If you experience two or more of these symptoms, you might be experiencing caregiver burnout.

Caregiver burnout is a state of physical, emotional, and mental exhaustion. Burnout can occur when home care providers don't get the help they need or if they try to do more than they are able to do.

Caregivers often are so busy caring for others that they tend to neglect their own emotional, physical and spiritual health. The demands on a caregiver's body, mind and emotions can easily seem overwhelming, leading to fatigue and hopelessness - and, ultimately, burnout.

Other factors that can lead to caregiver burnout include:

Role confusion: It can be difficult for a person to separate his or her role as a caregiver from the role as a spouse, employee, child or friend.

Unrealistic expectations: Many caregivers expect their involvement to have a positive effect on the health and happiness of the patient. In some cases, this might be unrealistic for people suffering from a progressive disease, such as Parkinson's or Alzheimer's.

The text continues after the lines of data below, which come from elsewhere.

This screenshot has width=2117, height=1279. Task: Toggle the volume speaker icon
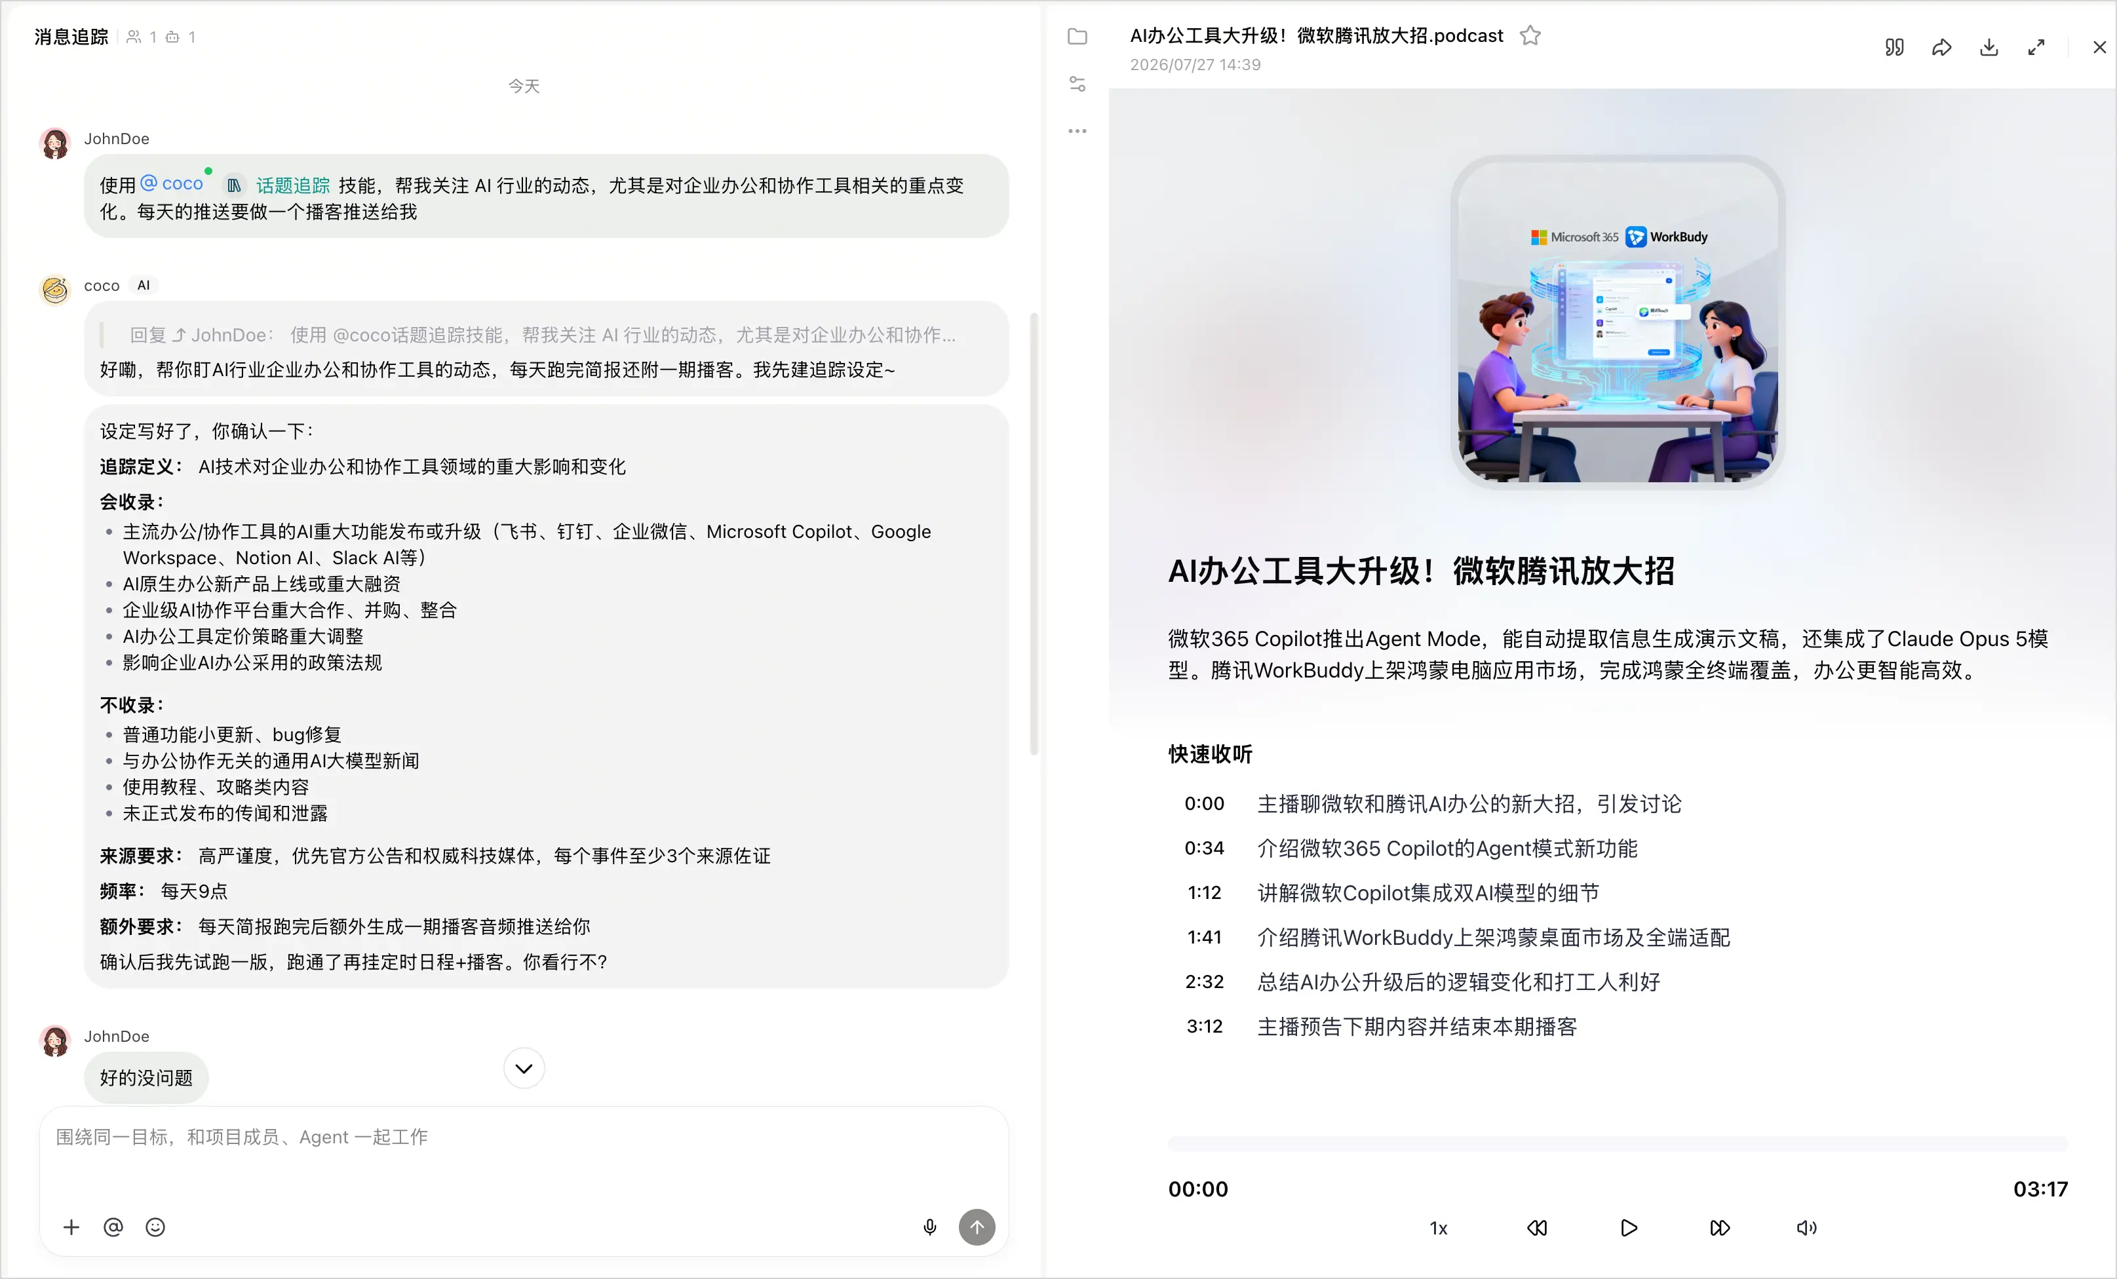tap(1807, 1227)
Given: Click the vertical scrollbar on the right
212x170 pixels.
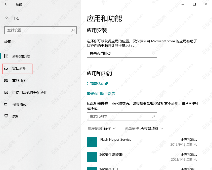Looking at the screenshot, I should pos(211,38).
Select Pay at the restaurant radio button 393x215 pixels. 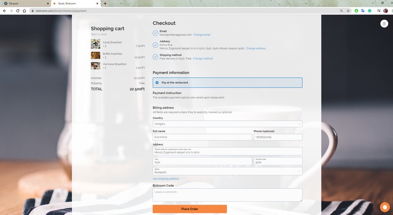pos(157,83)
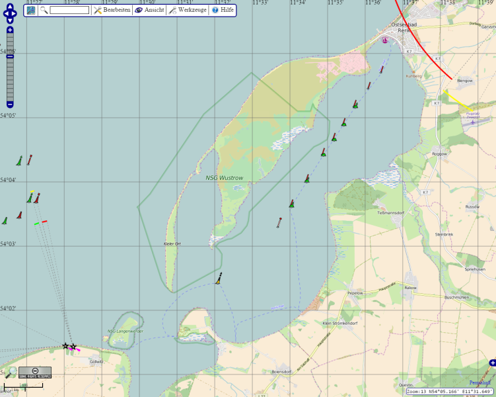Open the Hilfe menu
This screenshot has width=496, height=397.
tap(223, 11)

Lack of control: Many caregivers become frustrated by a lack of resources and skills to effectively plan, manage and organize their loved one's care.

Unreasonable demands: Some caregivers place unreasonable burdens upon themselves because they often think that providing care is their exclusive responsibility when it shouldn't be.

Those who are experiencing this burnout might do well to bring in professional in-home caregivers to help out from time to time.

Do your research to find competent, trained and reliable caregivers. They can be a big help to you and to your loved one.